- Exercise:
In the material below, find the line with "Image resolution: width=1626" and the line with "Task: Add new item with the plus icon", then output those two lines and every line between them, exactly.

- The records:
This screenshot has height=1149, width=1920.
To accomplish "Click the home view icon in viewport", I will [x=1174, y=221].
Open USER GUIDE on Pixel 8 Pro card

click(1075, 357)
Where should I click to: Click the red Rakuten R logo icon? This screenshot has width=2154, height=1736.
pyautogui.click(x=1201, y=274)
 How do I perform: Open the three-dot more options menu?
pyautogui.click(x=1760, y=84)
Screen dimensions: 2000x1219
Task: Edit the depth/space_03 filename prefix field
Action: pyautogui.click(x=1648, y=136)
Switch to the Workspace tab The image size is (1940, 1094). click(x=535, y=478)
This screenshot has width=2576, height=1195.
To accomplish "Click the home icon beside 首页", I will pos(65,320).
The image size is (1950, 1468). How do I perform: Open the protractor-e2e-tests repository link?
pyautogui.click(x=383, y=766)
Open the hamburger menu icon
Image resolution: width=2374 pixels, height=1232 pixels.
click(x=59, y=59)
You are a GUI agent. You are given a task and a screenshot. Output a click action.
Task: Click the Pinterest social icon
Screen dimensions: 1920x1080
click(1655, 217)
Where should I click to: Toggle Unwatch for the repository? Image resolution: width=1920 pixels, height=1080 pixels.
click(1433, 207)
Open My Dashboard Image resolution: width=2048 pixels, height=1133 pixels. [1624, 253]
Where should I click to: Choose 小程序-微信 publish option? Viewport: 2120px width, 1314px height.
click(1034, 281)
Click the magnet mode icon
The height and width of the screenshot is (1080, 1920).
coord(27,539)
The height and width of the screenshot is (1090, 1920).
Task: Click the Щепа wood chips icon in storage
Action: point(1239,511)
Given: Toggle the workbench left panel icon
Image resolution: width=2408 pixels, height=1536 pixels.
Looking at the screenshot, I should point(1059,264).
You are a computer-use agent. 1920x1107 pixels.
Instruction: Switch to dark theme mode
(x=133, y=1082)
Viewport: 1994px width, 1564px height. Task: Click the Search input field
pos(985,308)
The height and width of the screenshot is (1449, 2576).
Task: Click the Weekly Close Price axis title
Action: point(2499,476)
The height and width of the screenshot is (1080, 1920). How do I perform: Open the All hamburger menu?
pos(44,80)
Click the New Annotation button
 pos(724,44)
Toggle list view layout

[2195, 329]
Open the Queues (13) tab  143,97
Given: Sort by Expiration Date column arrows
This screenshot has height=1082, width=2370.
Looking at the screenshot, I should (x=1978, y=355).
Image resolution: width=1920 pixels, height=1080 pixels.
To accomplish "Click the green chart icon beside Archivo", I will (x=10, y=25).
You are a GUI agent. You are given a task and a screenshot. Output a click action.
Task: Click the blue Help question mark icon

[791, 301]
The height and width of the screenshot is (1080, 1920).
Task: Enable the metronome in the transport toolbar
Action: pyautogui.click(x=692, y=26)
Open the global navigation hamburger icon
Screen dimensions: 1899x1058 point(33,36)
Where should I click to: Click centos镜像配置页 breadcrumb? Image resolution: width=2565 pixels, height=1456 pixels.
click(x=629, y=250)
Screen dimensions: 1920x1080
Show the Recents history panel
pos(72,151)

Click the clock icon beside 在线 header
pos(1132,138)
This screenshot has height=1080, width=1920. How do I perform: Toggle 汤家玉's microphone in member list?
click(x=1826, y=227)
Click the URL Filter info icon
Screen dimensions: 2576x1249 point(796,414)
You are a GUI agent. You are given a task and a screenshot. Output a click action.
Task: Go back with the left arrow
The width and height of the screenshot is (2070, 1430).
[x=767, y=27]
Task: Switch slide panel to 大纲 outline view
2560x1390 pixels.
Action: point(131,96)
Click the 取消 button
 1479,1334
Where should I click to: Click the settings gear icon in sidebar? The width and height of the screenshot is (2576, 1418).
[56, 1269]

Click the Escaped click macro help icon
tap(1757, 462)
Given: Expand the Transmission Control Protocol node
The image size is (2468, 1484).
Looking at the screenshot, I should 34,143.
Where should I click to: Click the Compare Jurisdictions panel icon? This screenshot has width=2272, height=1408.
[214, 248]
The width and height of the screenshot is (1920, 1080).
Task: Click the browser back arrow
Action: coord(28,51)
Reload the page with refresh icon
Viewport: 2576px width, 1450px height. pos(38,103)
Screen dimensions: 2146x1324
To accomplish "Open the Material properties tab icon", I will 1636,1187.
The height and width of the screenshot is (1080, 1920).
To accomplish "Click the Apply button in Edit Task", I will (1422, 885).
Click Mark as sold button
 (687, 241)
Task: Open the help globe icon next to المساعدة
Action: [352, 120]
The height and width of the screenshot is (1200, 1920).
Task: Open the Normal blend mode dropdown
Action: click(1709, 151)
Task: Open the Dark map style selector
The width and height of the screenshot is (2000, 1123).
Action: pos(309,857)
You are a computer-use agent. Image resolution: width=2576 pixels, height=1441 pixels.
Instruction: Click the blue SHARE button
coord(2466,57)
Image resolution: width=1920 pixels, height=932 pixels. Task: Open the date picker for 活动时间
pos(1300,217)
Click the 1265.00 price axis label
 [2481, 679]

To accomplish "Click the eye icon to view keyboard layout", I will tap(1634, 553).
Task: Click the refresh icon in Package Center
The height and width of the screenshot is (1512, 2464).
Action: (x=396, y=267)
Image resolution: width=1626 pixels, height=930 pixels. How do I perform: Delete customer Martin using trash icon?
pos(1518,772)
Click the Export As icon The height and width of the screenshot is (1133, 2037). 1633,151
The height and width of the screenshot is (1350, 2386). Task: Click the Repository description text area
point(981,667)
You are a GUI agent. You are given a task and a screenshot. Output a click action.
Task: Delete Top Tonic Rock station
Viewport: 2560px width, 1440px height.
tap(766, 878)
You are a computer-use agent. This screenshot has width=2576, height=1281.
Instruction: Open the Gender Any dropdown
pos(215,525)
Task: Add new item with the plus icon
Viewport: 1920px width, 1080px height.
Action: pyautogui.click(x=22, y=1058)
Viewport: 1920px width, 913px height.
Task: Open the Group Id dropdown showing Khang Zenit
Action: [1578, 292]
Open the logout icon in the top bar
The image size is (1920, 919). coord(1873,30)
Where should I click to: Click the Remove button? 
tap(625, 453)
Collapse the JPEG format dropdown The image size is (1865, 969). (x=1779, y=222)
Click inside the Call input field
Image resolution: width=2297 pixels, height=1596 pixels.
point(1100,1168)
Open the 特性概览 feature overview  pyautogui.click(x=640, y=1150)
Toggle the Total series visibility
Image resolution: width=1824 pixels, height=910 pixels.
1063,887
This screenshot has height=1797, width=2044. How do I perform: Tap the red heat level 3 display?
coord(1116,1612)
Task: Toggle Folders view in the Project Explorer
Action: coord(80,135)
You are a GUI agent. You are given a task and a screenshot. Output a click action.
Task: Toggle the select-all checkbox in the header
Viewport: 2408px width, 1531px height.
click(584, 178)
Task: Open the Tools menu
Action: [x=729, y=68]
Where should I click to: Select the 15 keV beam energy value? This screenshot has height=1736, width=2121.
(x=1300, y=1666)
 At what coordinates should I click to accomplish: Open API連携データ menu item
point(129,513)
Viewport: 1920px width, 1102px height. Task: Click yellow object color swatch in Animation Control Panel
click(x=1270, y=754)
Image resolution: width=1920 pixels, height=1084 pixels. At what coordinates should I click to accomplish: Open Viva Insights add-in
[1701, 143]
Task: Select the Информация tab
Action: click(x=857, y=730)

- Written reply:
Image resolution: width=1626 pixels, height=930 pixels. How do I perform: Delete customer Martin using trash icon?
pos(1518,772)
Click the Export As icon The height and width of the screenshot is (1133, 2037). 1633,151
The height and width of the screenshot is (1350, 2386). Task: Click the Repository description text area
point(981,667)
You are a GUI agent. You are given a task and a screenshot. Output a click action.
Task: Delete Top Tonic Rock station
Viewport: 2560px width, 1440px height.
tap(766, 878)
You are a computer-use agent. This screenshot has width=2576, height=1281.
Instruction: Open the Gender Any dropdown
pos(215,525)
Task: Add new item with the plus icon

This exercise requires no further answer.